#### AIM OF THE EXERCISE:
Retype, character for character, the line containing "reclamaciya@loft-concept.ru (127, 1764)" along with each line after it through the end of the data, and only those.

#### THE INPUT:
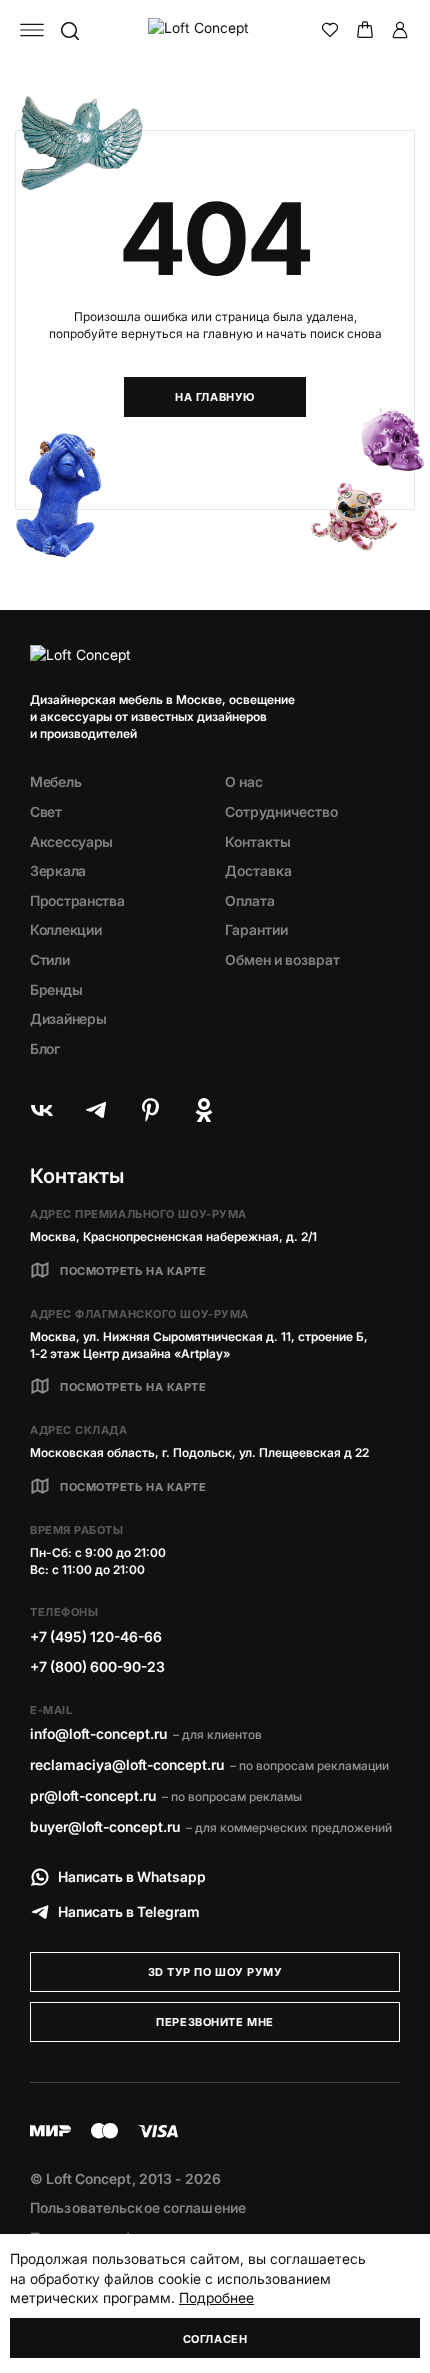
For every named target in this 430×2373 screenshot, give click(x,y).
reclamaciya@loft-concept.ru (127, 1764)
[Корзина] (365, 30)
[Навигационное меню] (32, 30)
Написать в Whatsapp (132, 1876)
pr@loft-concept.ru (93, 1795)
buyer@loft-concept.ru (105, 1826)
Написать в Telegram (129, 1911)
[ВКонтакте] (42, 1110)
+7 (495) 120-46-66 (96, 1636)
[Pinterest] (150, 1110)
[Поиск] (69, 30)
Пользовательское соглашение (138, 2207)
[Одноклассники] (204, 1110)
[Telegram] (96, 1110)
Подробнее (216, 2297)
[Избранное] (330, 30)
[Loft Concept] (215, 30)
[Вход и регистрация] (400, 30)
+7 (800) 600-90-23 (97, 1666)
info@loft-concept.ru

#### TASK SOLUTION:
reclamaciya@loft-concept.ru (127, 1764)
[Корзина] (365, 30)
[Навигационное меню] (32, 30)
Написать в Whatsapp (132, 1876)
pr@loft-concept.ru (93, 1795)
buyer@loft-concept.ru (105, 1826)
Написать в Telegram (129, 1911)
[ВКонтакте] (42, 1110)
+7 (495) 120-46-66 (96, 1636)
[Pinterest] (150, 1110)
[Поиск] (69, 30)
Пользовательское соглашение (138, 2207)
[Одноклассники] (204, 1110)
[Telegram] (96, 1110)
Подробнее (216, 2297)
[Избранное] (330, 30)
[Loft Concept] (215, 30)
[Вход и регистрация] (400, 30)
+7 (800) 600-90-23 (97, 1666)
info@loft-concept.ru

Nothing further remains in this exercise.